* **Recorded data**

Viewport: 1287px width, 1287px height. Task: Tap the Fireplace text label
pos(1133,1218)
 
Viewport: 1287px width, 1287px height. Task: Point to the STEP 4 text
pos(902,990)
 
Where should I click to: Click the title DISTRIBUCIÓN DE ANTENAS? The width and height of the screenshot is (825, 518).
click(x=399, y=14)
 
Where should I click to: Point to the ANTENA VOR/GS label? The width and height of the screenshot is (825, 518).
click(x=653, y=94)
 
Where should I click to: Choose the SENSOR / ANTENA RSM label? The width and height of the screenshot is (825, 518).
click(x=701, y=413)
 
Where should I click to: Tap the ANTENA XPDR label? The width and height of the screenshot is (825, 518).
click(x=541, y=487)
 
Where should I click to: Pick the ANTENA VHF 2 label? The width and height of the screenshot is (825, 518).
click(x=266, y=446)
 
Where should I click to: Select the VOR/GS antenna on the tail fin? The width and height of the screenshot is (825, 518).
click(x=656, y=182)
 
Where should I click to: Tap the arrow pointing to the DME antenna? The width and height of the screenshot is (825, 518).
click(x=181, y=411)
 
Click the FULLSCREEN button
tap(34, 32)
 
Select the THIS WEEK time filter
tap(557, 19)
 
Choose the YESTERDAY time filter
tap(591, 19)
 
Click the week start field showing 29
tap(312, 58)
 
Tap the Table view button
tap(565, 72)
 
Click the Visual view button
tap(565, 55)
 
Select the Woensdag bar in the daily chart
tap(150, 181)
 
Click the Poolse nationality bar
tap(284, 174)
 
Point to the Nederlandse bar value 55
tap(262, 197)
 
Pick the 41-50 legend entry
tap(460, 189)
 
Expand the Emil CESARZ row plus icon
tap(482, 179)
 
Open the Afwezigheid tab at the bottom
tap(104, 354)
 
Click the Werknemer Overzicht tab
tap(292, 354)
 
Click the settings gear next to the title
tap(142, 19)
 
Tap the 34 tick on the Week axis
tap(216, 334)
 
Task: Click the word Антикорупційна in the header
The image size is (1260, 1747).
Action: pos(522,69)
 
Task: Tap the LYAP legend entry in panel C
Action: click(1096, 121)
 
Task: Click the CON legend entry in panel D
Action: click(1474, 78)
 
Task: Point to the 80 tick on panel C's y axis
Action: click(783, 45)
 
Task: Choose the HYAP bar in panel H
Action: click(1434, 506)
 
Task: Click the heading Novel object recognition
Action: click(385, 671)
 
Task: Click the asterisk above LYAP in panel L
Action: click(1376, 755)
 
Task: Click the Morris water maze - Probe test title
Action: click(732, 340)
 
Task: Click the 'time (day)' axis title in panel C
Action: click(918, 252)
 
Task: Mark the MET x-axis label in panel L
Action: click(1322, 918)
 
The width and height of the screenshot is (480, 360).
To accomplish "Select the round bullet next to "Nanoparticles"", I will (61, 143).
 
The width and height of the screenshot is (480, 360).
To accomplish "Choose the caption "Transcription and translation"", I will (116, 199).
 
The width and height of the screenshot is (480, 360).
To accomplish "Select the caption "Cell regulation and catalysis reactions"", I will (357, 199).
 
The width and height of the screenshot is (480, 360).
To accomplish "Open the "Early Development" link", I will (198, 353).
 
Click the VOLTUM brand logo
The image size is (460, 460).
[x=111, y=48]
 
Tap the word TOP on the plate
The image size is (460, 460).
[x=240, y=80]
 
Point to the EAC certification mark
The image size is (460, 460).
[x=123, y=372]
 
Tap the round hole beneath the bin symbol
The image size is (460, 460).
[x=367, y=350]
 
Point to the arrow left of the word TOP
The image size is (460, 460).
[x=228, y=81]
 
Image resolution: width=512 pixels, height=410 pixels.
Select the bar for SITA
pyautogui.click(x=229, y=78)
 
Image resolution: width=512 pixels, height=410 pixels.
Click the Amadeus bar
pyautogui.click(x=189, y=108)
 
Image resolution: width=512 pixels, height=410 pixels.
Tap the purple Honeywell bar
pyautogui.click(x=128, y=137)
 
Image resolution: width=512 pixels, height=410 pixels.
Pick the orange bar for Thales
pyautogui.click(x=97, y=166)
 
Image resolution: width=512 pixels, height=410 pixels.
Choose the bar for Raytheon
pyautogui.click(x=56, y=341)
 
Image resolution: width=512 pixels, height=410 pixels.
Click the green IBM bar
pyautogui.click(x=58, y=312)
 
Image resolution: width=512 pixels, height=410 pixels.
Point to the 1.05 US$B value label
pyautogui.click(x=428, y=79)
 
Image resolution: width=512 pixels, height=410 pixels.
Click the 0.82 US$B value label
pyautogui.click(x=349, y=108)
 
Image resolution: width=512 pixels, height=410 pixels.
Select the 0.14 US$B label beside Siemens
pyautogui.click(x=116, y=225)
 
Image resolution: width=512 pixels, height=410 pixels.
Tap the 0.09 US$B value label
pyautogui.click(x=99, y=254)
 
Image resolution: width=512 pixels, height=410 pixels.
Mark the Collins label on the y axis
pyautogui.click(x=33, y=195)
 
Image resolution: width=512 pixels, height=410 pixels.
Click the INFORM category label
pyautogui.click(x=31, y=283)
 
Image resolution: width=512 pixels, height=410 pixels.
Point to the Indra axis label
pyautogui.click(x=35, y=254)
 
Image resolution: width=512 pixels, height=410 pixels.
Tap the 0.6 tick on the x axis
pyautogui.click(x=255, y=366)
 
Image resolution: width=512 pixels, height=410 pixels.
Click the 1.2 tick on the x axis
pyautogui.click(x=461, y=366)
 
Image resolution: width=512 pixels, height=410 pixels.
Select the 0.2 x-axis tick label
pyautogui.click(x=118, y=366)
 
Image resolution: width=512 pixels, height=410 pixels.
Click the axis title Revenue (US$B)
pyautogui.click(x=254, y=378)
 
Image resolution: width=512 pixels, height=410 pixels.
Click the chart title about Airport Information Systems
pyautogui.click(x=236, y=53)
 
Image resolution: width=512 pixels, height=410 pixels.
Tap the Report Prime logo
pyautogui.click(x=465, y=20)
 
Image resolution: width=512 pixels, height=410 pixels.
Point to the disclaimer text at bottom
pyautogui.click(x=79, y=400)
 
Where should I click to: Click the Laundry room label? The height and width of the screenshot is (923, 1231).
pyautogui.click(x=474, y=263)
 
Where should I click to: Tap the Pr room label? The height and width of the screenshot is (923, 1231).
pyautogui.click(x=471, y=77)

* **Aim**
Update the rows above by replacing "Where should I click to" with "What should I tap to" wherever it occurs, leaving everything else unchanged.

* **Solution**
Viewport: 1287px width, 1287px height. Task: Tap the Fireplace text label
pos(1133,1218)
 
Viewport: 1287px width, 1287px height. Task: Point to the STEP 4 text
pos(902,990)
 
What should I tap to: Click the title DISTRIBUCIÓN DE ANTENAS? The width and height of the screenshot is (825, 518).
click(x=399, y=14)
 
What should I tap to: Point to the ANTENA VOR/GS label? The width and height of the screenshot is (825, 518).
click(x=653, y=94)
 
What should I tap to: Choose the SENSOR / ANTENA RSM label? The width and height of the screenshot is (825, 518).
click(x=701, y=413)
 
What should I tap to: Tap the ANTENA XPDR label? The width and height of the screenshot is (825, 518).
click(x=541, y=487)
 
What should I tap to: Pick the ANTENA VHF 2 label? The width and height of the screenshot is (825, 518).
click(x=266, y=446)
 
What should I tap to: Select the VOR/GS antenna on the tail fin? The width and height of the screenshot is (825, 518).
click(x=656, y=182)
 
What should I tap to: Tap the arrow pointing to the DME antenna? The width and height of the screenshot is (825, 518).
click(x=181, y=411)
 
Click the FULLSCREEN button
tap(34, 32)
 
Select the THIS WEEK time filter
tap(557, 19)
 
Choose the YESTERDAY time filter
tap(591, 19)
 
Click the week start field showing 29
tap(312, 58)
 
Tap the Table view button
tap(565, 72)
 
Click the Visual view button
tap(565, 55)
 
Select the Woensdag bar in the daily chart
tap(150, 181)
 
Click the Poolse nationality bar
tap(284, 174)
 
Point to the Nederlandse bar value 55
tap(262, 197)
 
Pick the 41-50 legend entry
tap(460, 189)
 
Expand the Emil CESARZ row plus icon
tap(482, 179)
 
Open the Afwezigheid tab at the bottom
tap(104, 354)
 
Click the Werknemer Overzicht tab
tap(292, 354)
 
Click the settings gear next to the title
tap(142, 19)
 
Tap the 34 tick on the Week axis
tap(216, 334)
 
Task: Click the word Антикорупційна in the header
The image size is (1260, 1747).
Action: pos(522,69)
 
Task: Tap the LYAP legend entry in panel C
Action: click(1096, 121)
 
Task: Click the CON legend entry in panel D
Action: click(1474, 78)
 
Task: Point to the 80 tick on panel C's y axis
Action: click(783, 45)
 
Task: Choose the HYAP bar in panel H
Action: click(1434, 506)
 
Task: Click the heading Novel object recognition
Action: click(385, 671)
 
Task: Click the asterisk above LYAP in panel L
Action: click(1376, 755)
 
Task: Click the Morris water maze - Probe test title
Action: click(732, 340)
 
Task: Click the 'time (day)' axis title in panel C
Action: click(918, 252)
 
Task: Mark the MET x-axis label in panel L
Action: click(1322, 918)
 
The width and height of the screenshot is (480, 360).
To accomplish "Select the round bullet next to "Nanoparticles"", I will (61, 143).
 
The width and height of the screenshot is (480, 360).
To accomplish "Choose the caption "Transcription and translation"", I will (116, 199).
 
The width and height of the screenshot is (480, 360).
To accomplish "Select the caption "Cell regulation and catalysis reactions"", I will (357, 199).
 
The width and height of the screenshot is (480, 360).
To accomplish "Open the "Early Development" link", I will (198, 353).
 
Click the VOLTUM brand logo
The image size is (460, 460).
[x=111, y=48]
 
Tap the word TOP on the plate
The image size is (460, 460).
[x=240, y=80]
 
Point to the EAC certification mark
The image size is (460, 460).
[x=123, y=372]
 
Tap the round hole beneath the bin symbol
The image size is (460, 460).
[x=367, y=350]
 
Point to the arrow left of the word TOP
The image size is (460, 460).
[x=228, y=81]
 
Image resolution: width=512 pixels, height=410 pixels.
Select the bar for SITA
pyautogui.click(x=229, y=78)
 
Image resolution: width=512 pixels, height=410 pixels.
Click the Amadeus bar
pyautogui.click(x=189, y=108)
 
Image resolution: width=512 pixels, height=410 pixels.
Tap the purple Honeywell bar
pyautogui.click(x=128, y=137)
 
Image resolution: width=512 pixels, height=410 pixels.
Pick the orange bar for Thales
pyautogui.click(x=97, y=166)
 
Image resolution: width=512 pixels, height=410 pixels.
Choose the bar for Raytheon
pyautogui.click(x=56, y=341)
 
Image resolution: width=512 pixels, height=410 pixels.
Click the green IBM bar
pyautogui.click(x=58, y=312)
 
Image resolution: width=512 pixels, height=410 pixels.
Point to the 1.05 US$B value label
pyautogui.click(x=428, y=79)
 
Image resolution: width=512 pixels, height=410 pixels.
Click the 0.82 US$B value label
pyautogui.click(x=349, y=108)
 
Image resolution: width=512 pixels, height=410 pixels.
Select the 0.14 US$B label beside Siemens
pyautogui.click(x=116, y=225)
 
Image resolution: width=512 pixels, height=410 pixels.
Tap the 0.09 US$B value label
pyautogui.click(x=99, y=254)
 
Image resolution: width=512 pixels, height=410 pixels.
Mark the Collins label on the y axis
pyautogui.click(x=33, y=195)
 
Image resolution: width=512 pixels, height=410 pixels.
Click the INFORM category label
pyautogui.click(x=31, y=283)
 
Image resolution: width=512 pixels, height=410 pixels.
Point to the Indra axis label
pyautogui.click(x=35, y=254)
 
Image resolution: width=512 pixels, height=410 pixels.
Tap the 0.6 tick on the x axis
pyautogui.click(x=255, y=366)
 
Image resolution: width=512 pixels, height=410 pixels.
Click the 1.2 tick on the x axis
pyautogui.click(x=461, y=366)
 
Image resolution: width=512 pixels, height=410 pixels.
Select the 0.2 x-axis tick label
pyautogui.click(x=118, y=366)
 
Image resolution: width=512 pixels, height=410 pixels.
Click the axis title Revenue (US$B)
pyautogui.click(x=254, y=378)
 
Image resolution: width=512 pixels, height=410 pixels.
Click the chart title about Airport Information Systems
pyautogui.click(x=236, y=53)
 
Image resolution: width=512 pixels, height=410 pixels.
Tap the Report Prime logo
pyautogui.click(x=465, y=20)
 
Image resolution: width=512 pixels, height=410 pixels.
Point to the disclaimer text at bottom
pyautogui.click(x=79, y=400)
 
What should I tap to: Click the Laundry room label? The height and width of the screenshot is (923, 1231).
pyautogui.click(x=474, y=263)
 
What should I tap to: Tap the Pr room label? The height and width of the screenshot is (923, 1231).
pyautogui.click(x=471, y=77)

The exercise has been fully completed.